Prescription Drug Abuse Gateway to Injected Drugs, Study Suggests

A new study suggests that abuse of prescription opioids may be a first step on the path toward misuse of heroin and other injected drugs.

Science Daily reports that the researchers found four out of five injection drug users misused an opioid drug before they injected heroin. They also found that almost one out of four young injection drug users first injected a prescription opioid, and most later switched to injecting heroin.

The study, published in the International Journal of Drug Policy, found that risk factors for misusing opioid drugs include family history of drug misuse, and a past history of receiving prescriptions for opioids.

“Participants were commonly raised in households where misuse of prescription drugs, illegal drugs, or alcohol, was normalized,” lead researcher Dr. Stephen Lankenau, from Drexel University in Philadelphia, said in a news release. “Access to prescription medications – either from a participant’s own source, a family member, or a friend – was a key feature of initiation into prescription drug misuse.”
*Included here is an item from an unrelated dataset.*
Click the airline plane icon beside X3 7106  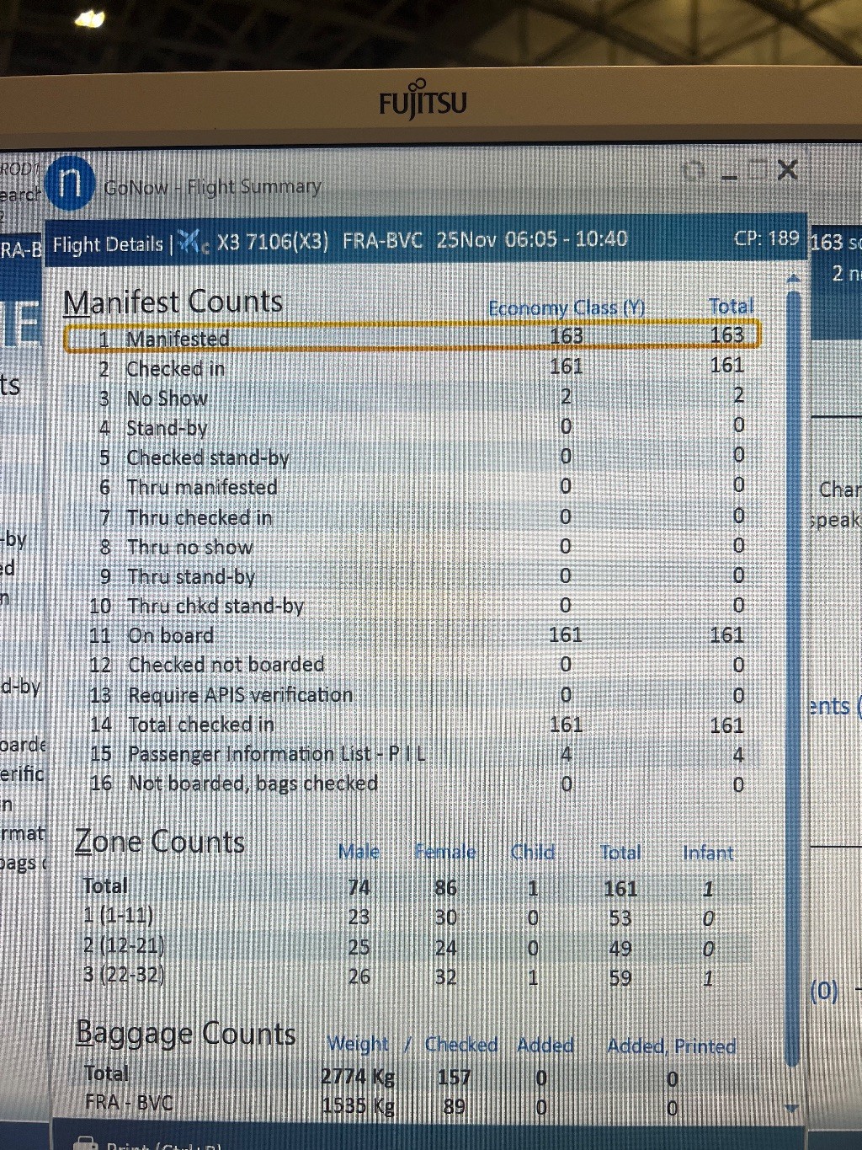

The study included 50 injection drug users between the ages of 16 to 25. They had all misused a prescription drug at least three times in the past three months. Nearly three-fourths of participants had been prescribed an opioid, often for dental procedures or sports injuries. Most had family members who misused one or more substances. The authors called on parents to carefully monitor and safeguard prescription drugs, especially opioids, in their home.

    User Picture

    Sugath Dissanayaka

    July 26, 2011 at 10:27 AM

    thank you for your new information, I think getway drugs is smoking that is first step and second step is pricripe drugs for any drugs addictins not only heroin

    User Picture

    Anne K

    July 25, 2011 at 2:28 PM

    This is new information to me, and very interesting. As a opioid addict I know that legal prescriptions almost killed me. It was a freak accident I broke my neck. I never injected drugs, and unlike your study I became an addict at 50. I am 65 now and have 2 1/2 years clean and sober.

Leave a Comment

Please leave a comment below to contribute to the discussion. If you have a specific question, please contact a Parent Specialist, who will provide you with one-on-one help.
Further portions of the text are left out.